An den Antworten ist bereits zu erkennen, dass das Erleben von Veränderungen – ganz gleich welcher Art – sehr individuell ist. Es gibt Ansätze (zum Beispiel das Riemann-Thomann-Modell), die beschreiben, dass Menschen abhängig vom Persönlichkeitstypus eher freudig oder eher ablehnend auf Veränderungen reagieren. Nicht nur der Persönlichkeitstypus, sondern die Erfahrung, also bereits erlebte Veränderungen prägen diese Haltung.

Auswirkungen von Veränderungen in der Arbeitswelt

In der Arbeitswelt führen Veränderungen häufig zu Widerständen und Konflikten. In Folge dessen zu Unzufriedenheit oder auch Krankheit und somit teilweise zu erheblichen Produktivitätsverlusten.

Veränderung der Arbeitsabläufe, der Aufbaustruktur, des Arbeitsortes, der Arbeitsplatzausgestaltung und auch die  Digitalisierung von Arbeitsprozessen etc. sorgen für starke Bewegung in den Unternehmen. Der eine Mitarbeitende empfängt diese Neuerungen gern, gestaltet sie mit und treibt Innovationen voran, während der andere noch an alten Gewohnheiten und Strukturen festhält und sich sträubt.

Haltung in der Veränderung

Dieses Verhalten ist menschlich, jeder reagiert individuell auf Veränderung.

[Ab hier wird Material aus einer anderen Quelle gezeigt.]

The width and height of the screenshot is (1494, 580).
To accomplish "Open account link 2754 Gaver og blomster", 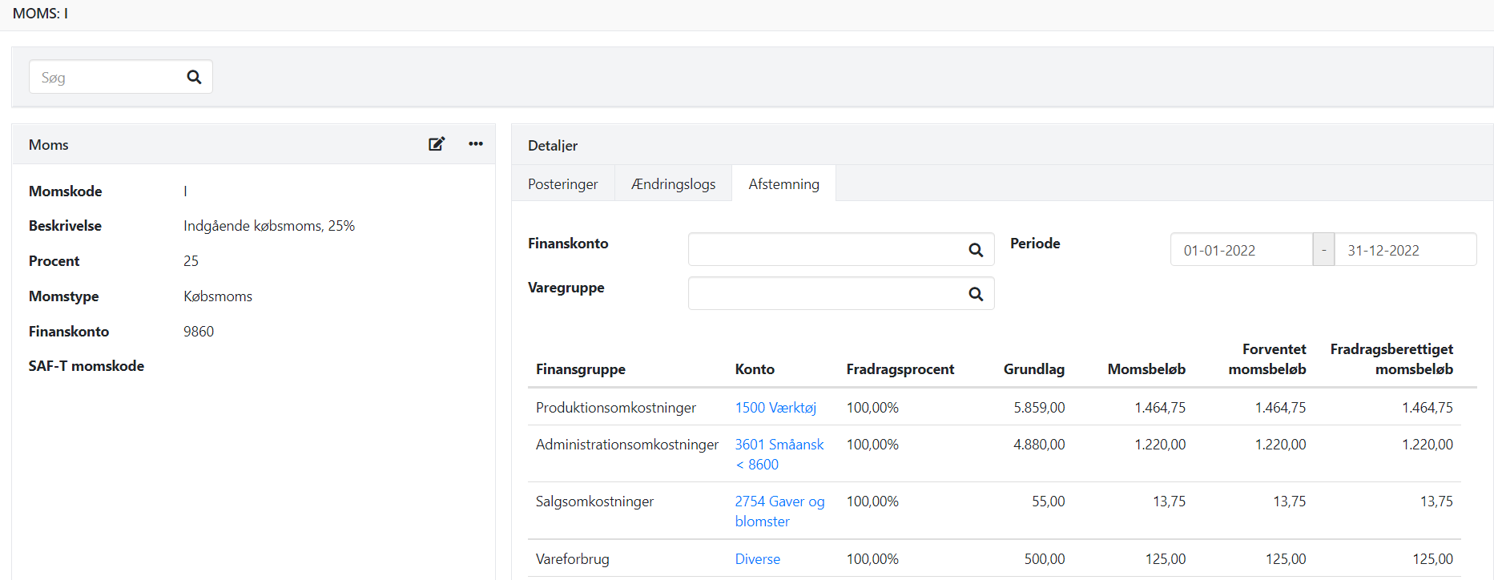I will click(x=779, y=502).
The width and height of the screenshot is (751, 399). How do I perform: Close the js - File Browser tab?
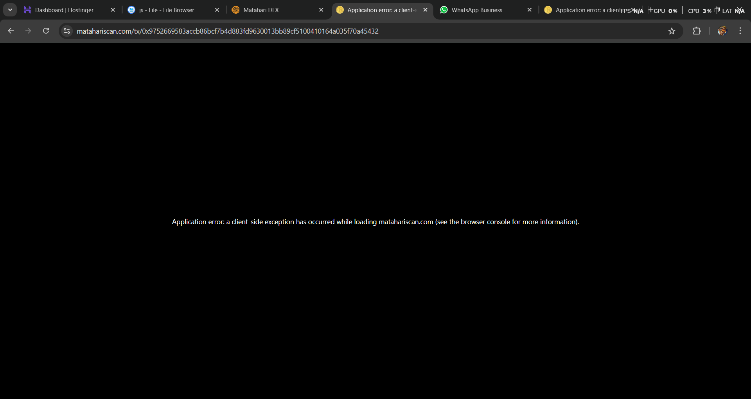pyautogui.click(x=217, y=10)
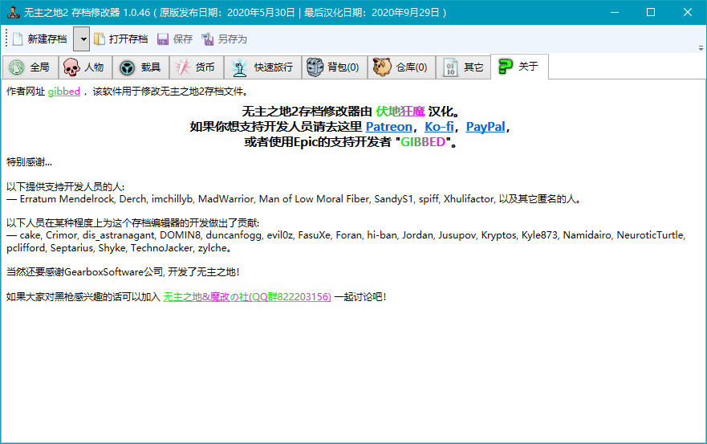Select the backpack icon 背包(0) tab
The image size is (707, 444).
334,67
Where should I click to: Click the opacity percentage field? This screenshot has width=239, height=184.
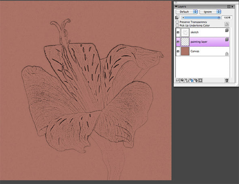click(x=227, y=18)
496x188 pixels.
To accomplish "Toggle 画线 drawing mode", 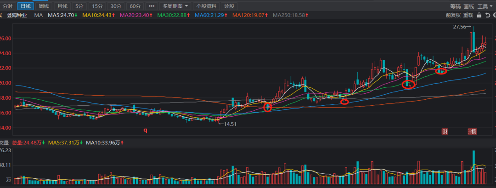I will click(x=468, y=6).

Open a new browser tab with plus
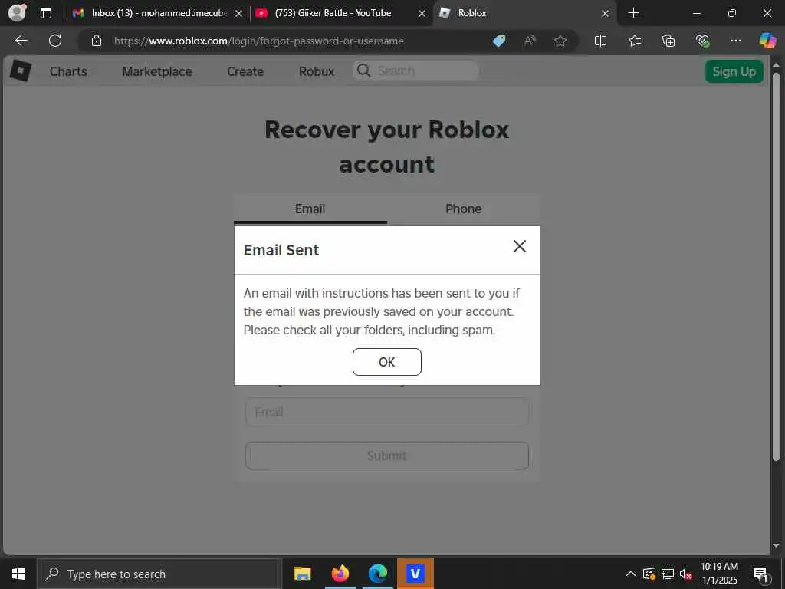[x=633, y=13]
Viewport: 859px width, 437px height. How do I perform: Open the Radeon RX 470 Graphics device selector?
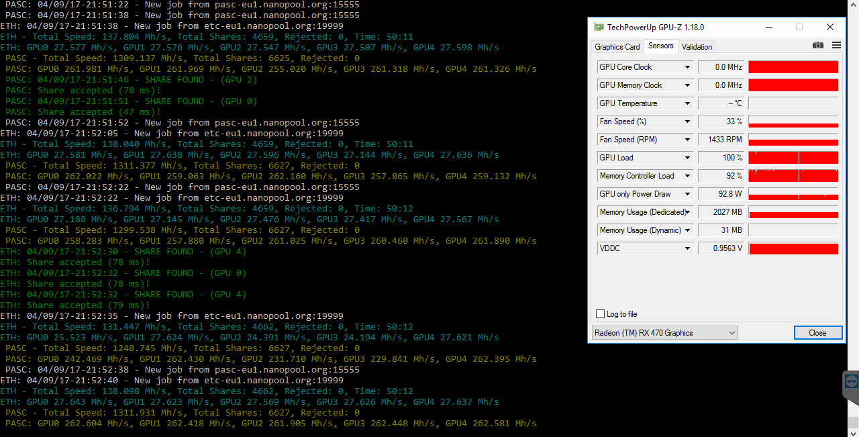664,333

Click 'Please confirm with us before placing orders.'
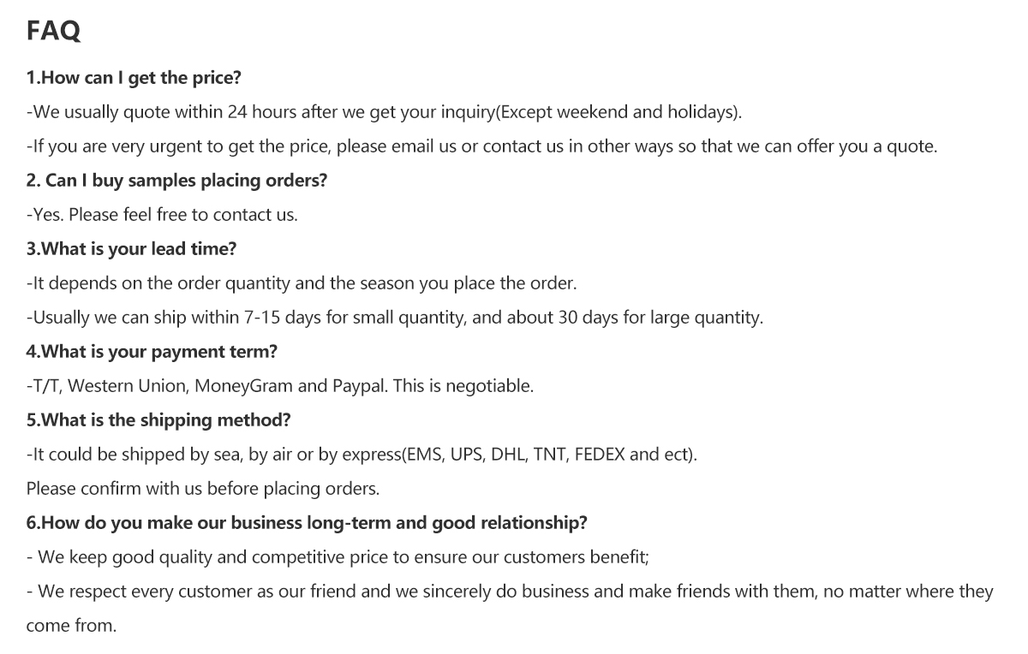pyautogui.click(x=203, y=489)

Nicht immer ist den Betroffenen bewusst, was mit ihnen geschieht und dass ihr Befinden, ihre Emotionen und Verhalten mit einer angekündigten oder erlebten Veränderung zusammenhängt. 

Wenn der Wind des Wandels weht, bauen die einen Schutzmauern, die anderen bauen Windmühlen. (Chinesisches Sprichwort)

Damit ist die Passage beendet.